Enzymatic Glycosylation of Aglycones of Pharmacological Significance

There are numerous reports on the production of useful compounds by using biochemical reactions catalyzed by enzymes from microorganisms, plants, and animal organs. One of these areas of research is the biological and enzymatic transformation of useful compounds with stereospecific and regioselective modifications of chemical structures that are very difficult in synthetic organic chemistry. In plants most of the compounds that are unstable, toxic, and hydrophobic or volatile occur in glycosylated forms. These glycosylated compounds have excellent properties, such as a high stability, nontoxicity, and water-solubility.

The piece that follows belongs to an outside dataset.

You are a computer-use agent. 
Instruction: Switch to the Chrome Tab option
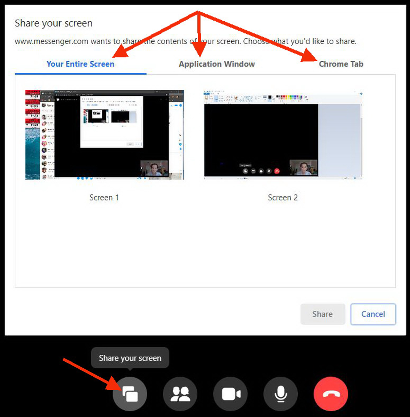341,64

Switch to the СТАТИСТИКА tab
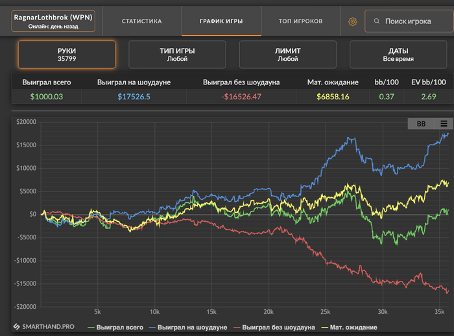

It follows that glycosylation is an excellent biotransformation method for preparing pharmacologically significant compounds with high stability, nontoxic, and water-solubility. We have worked on the enzymatic glycosylation of physiologically active compounds, such as vitamins (B₁ , B₂ , B₆ , C), nucleosides (adenosine, inosine, uridine, arabinosylcytosine), sugars, sugar alcohols, flavonoids (rutin, hesperidin, naringin, naringin dihydrochalcone), aromatic, monoterpene, and indole alcohols, phenolic compounds, antioxidants, saponins, antibiotics, and so on by using glycosyltransferases (cyclomaltodextrin gelucan-otransferase [CGTase] and dextransucrase) and various glycosidases from microorganisms and plants. The above glycosylated compounds have advantages over the original compounds (or aglycones) in their solubility in water, stability against ultraviolet light, heating, and air oxidation, reduction of a bitter taste and a stimulative tongue-pricking taste, and resistance to enzymatic action (1 –3 ).